Makes you kind of curious about the timing around the "monopoly profit report" - look we can sue Intel for 60Billion! No, make that $80 Billlliiooon dollars! (said in my best Dr Evil voice)

Also makes the pushout of the analyst day interesting - but hey that was all due to DTX and F30 conversion right (wasn't that Scientia's reasoning?) It is good to see AMD taking no extraordinary measure to raise cash as they are comfortable so long as cash on hand is above 600Mil right?

Anonymous said...

I think you meant to use the term "scapegoat" instead of "escape goat". A scapegoat refers to someone or something that is used to deflect blame from the real source of blame (in your example, AMD blaming Intel for problems that are primarily or entirely of AMD's own doing).

I agree that this website that they created is a waste of time.

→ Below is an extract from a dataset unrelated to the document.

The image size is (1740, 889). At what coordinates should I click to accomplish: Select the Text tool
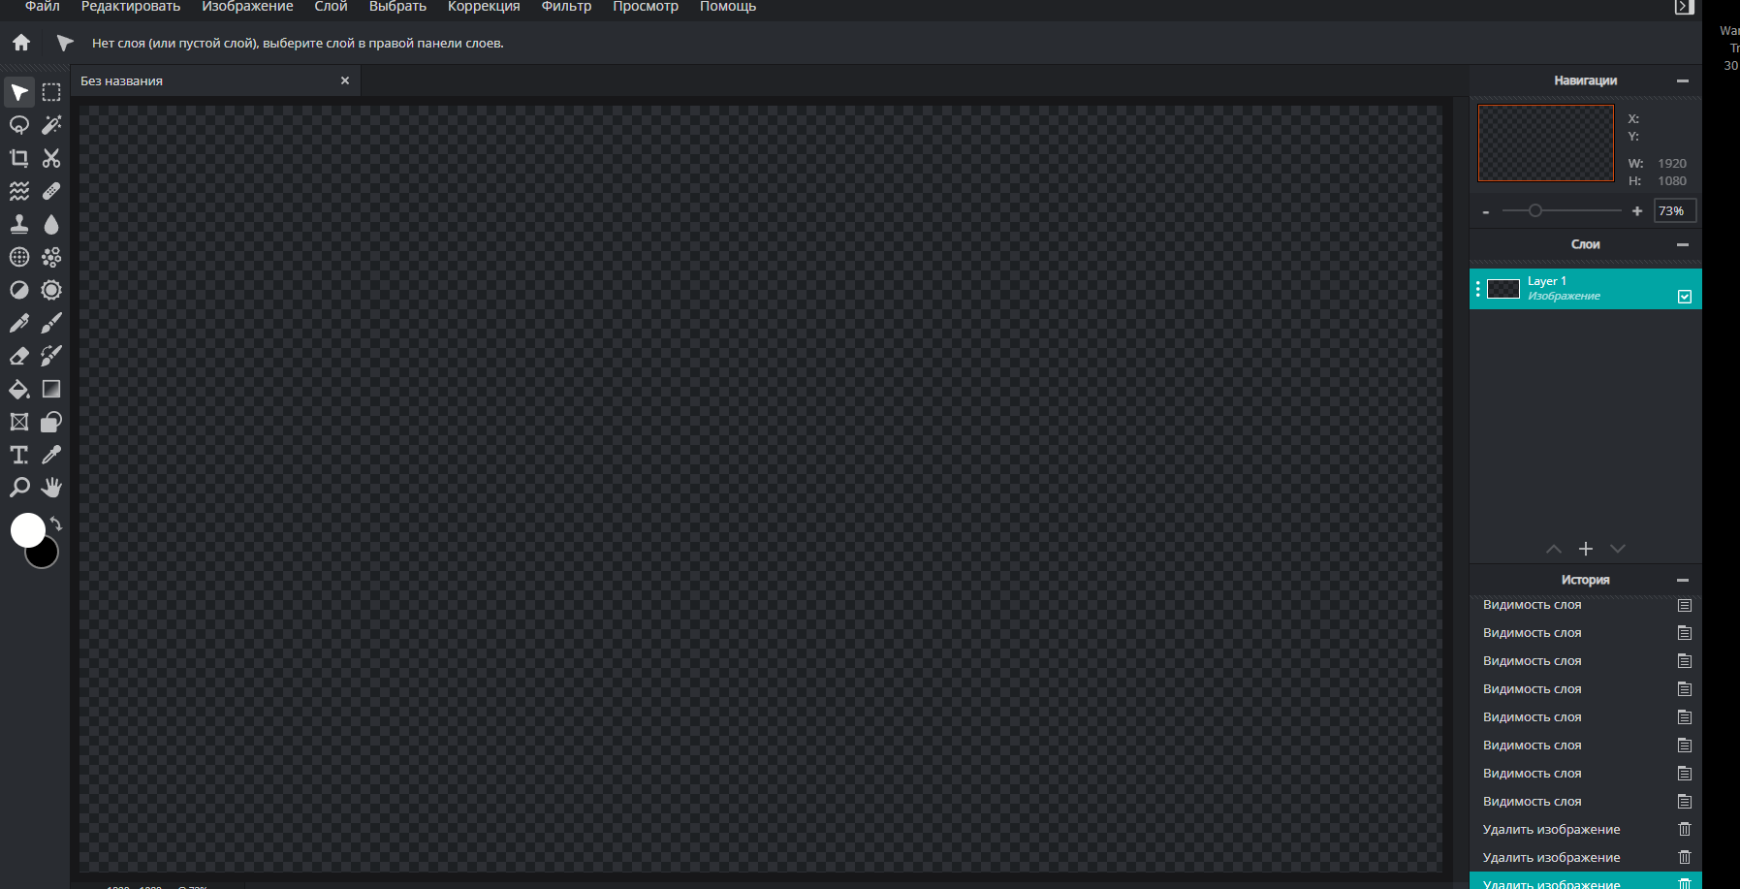point(19,455)
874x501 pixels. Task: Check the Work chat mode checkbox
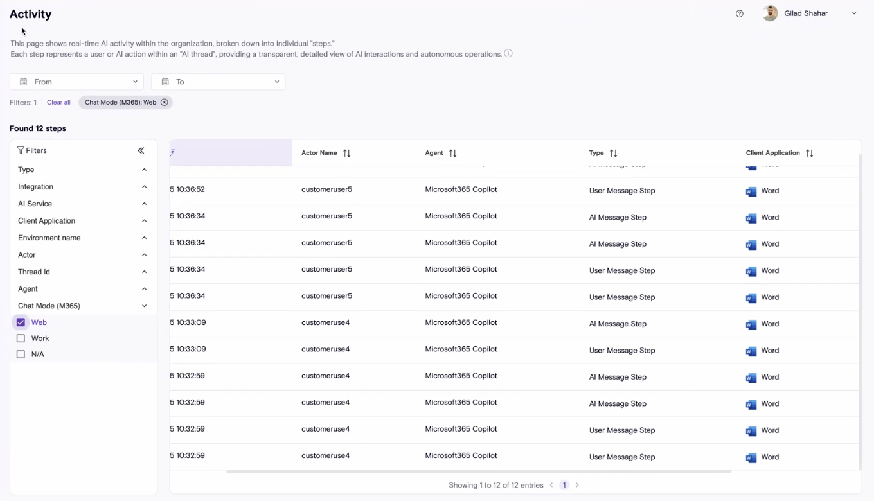tap(21, 338)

AMD's problems cannot be solved by convincing people that Intel is a criminal monopoly. "Breakfree" websites will not fix process problems, capacity problems, financial problems, etc.

I really hope that AMD can get Barcelona out the door and that it scales quickly and performs very well. Watching these moves that AMD is making, however, gives me reason to worry. If you're that busy trying to misdirect my attention, that makes me think that you don't have much to show me in the area that I am most interested... CPUs.

Roborat, Ph.D said...

anonymous said: ~I think you meant to use the term "scapegoat" instead of "escape goat".

thank you for the correction. The entire post have been corrected.

Interestingly, I didn`t realise that `scapegoat` had a biblical reference to it.

again, thank you.
scapegoat

Anonymous said...

Someone post the following on Sharidouche, Scientia, and other AMD pumper blogs with a reminder of the consequences of having poor credit debt ratings on their arrangements with all of the sugar daddys.

Fitch Rates AMD's Convertible Sr. Notes 'CCC+/RR6'; Affirms IDR at 'B'; Outlook Negative

http://home.businesswire.com/portal/site/google/index.jsp?ndmViewId=news_view&newsId=20070809006225&newsLang=en

Anonymous said...

Scientia is desperate. He once prided himself in not linking to the INQ and now he references Fudzilla, master of story at all angles, and of course, Scientia only references the positive ones XP

Anonymous said...

http://www.bloomberg.com/apps/news?pid=conewsstory&refer=conews&tkr=AMD:US&sid=ak38mX0ckWaU

"Ruiz said that struggles at two of his biggest customers, Motorola Inc. and Dell Inc., hurt Advanced Micro's financial performance and forced the company to change its plans for repaying debt taken on when buying ATI Technologies Inc."

Just as I suspected, clearly nothing is AMD's fault, it's Dell and Moto's fault! And to just think I was reading it was Intel's monopolistic tactics fault... or was it the full moon that occurred on the 3rd Wednesday in February?

Just so we all understand, had it not been for Dell and Moto's troubles, AMD would not have been forced into a 2.2Bil followed by a $1.5Bil Bond offering? Do you think AMD's price cut strategies, in a desperate attempt to abate market share erosion, may have factored in at all to their current financial situation?

"Ruiz also said his company may seek an outsider to own part of some assets. "

"He declined to give further details because Santa Clara, California-based Intel might use the information to ``screw me up,'' he said."

Translation - we're just winging it here, I need some more time to make something up. At least he got back to the "it's Intel's fault" strategy... Just think of how much AMD has gained by suppressing benchmarks so Intel doesn't "copy Barcelona" - that strategerinessment is paying HUGE dividends.

Exactly how is the board allowing this joker to continue as CEO? Are they having keggers in the board room? Pretty soon they'll be lighting cigars with share of AMD stock!